[练习]:
更新从含有“You are a computer-use”的那一行开始、到含有“Instruction: Expand the”的那一行结束的部分：把其中的“Related Indicators”改为“Key Statistics”，其余保持不变，只给出这几行。

[数据集内容]:
· · · ·

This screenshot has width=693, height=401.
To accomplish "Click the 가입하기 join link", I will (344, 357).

· · · ·

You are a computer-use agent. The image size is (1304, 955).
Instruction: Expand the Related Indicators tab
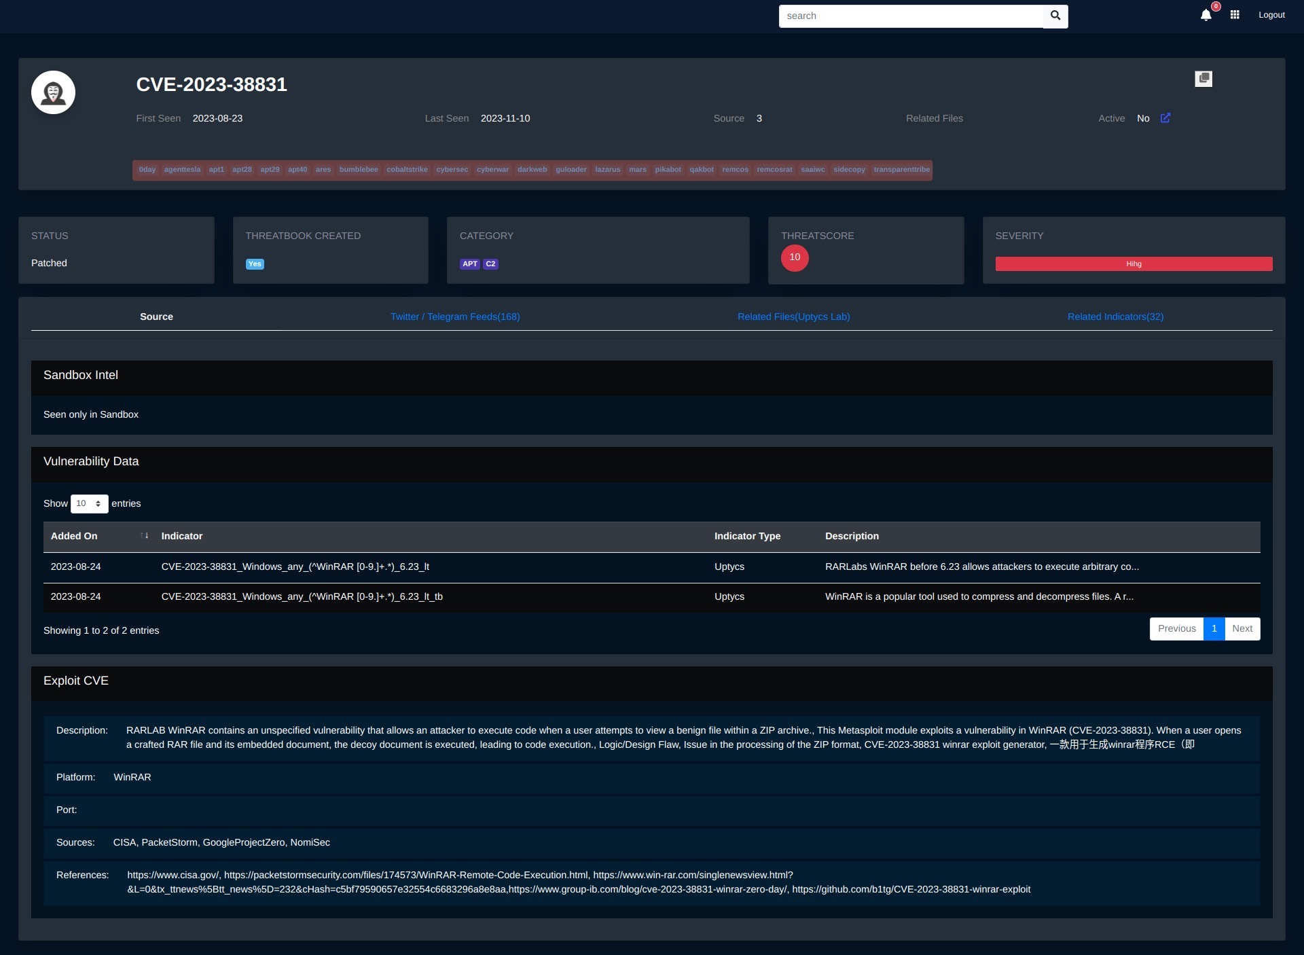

· · · ·

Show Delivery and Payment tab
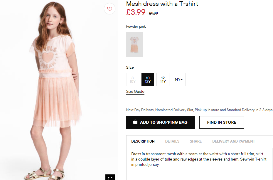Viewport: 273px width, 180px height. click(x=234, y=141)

· · · ·

[结果]:
You are a computer-use agent. The image size is (1304, 955).
Instruction: Expand the Key Statistics tab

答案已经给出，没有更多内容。